Sophia Lin is the creator of the Make+ studio in Shanghai where developers and designers gather regularly to build open source hardware. Like a nesting doll, it was a hackerspace within a hackerspace, initially contained within developer David Li's Xin Che Jian, the first hackerspace in China.

"I thought, how about if I get some artists to collaborate with technologists who may not know much about art," explains Lin. "Maybe some innovative ideas could come out of it." Today, the collaboration has produced products like an air quality reader that can easily be assembled with materials purchased from the e-commerce giant, Taobao. At the heart of maker movements is widening access to tools traditionally available only to experts and governments.

Staying Within the Lines

One unfortunate side effect of open data's growing popularity is that the government begins to pay attention, leading to crackdowns.

Take the “human flesh search engine,” for example, a method for bringing down corrupt leaders using information found on Internet. Netizens comb the Web for incriminating pictures, public statements, and records: a list of properties under a relative's name or a snapshot of an official driving an expensive car or wearing a Rolex. While the Web-based sleuthing worked at first, the government quickly tightened its controls on public information, particularly at the local level.

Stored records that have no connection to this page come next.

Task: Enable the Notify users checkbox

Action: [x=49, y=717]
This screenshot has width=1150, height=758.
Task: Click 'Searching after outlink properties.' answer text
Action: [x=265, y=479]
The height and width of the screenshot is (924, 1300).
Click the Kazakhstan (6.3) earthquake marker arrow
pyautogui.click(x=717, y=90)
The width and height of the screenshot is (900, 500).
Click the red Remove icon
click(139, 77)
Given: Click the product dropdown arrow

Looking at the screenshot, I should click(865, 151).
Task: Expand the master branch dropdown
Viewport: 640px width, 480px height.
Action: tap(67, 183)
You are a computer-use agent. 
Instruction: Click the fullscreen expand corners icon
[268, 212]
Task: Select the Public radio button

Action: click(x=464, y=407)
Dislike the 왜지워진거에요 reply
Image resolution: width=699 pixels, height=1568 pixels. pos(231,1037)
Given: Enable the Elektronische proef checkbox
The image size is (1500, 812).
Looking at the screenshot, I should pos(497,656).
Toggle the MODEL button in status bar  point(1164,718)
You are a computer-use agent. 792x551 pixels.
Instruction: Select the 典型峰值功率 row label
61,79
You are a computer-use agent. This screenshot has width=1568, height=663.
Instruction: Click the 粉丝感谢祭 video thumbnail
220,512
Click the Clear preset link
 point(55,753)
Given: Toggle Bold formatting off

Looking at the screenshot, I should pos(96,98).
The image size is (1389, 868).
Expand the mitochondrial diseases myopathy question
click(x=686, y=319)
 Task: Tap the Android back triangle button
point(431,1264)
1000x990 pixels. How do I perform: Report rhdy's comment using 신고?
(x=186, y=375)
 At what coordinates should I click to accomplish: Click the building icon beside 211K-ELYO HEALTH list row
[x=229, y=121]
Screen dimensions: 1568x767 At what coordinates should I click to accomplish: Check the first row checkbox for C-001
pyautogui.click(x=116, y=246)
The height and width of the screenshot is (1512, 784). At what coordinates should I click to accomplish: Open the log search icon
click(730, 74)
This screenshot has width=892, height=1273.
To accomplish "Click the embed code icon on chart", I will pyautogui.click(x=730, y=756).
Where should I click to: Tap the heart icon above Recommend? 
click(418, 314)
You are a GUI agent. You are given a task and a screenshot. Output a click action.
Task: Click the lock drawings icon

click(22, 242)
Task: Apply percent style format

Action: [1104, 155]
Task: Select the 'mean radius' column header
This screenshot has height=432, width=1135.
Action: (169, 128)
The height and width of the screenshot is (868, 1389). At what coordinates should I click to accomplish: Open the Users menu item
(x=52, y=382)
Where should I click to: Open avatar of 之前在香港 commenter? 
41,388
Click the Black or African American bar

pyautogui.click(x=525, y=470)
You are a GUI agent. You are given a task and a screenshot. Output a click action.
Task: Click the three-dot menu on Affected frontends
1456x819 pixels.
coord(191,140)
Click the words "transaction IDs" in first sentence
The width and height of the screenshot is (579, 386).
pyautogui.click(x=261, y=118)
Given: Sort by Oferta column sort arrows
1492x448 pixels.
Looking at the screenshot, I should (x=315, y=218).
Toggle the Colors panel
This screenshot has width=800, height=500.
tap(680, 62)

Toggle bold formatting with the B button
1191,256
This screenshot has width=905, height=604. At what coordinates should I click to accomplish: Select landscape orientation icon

Cui says that he too must tread carefully: “Water quality is very sensitive in China because the coasts bring in a lot of development for local governments.” But at least with young journalists and civic hackers enthusiasts like Cui and Bu, there is a longing to see data journalism in China reach a level comparable to the West. The New York Time's "Snowfall" is very popular among Chinese journalists, says Cui.

Asked if he would venture beyond environmental issues and dig into the financial records of high level corrupt officials, Cui exclaims, “I would not go to that length. It is still too dangerous.”

Personal Democracy Media is grateful to the Omidyar Network for its generous support of techPresident's WeGov section.

Editor's Note: This article has been revised to reflect a correction made on September 17, 2013. The original version of this article misstated the university from which Cui Anyong graduated. He went to City University of Hong Kong not Hong Kong University.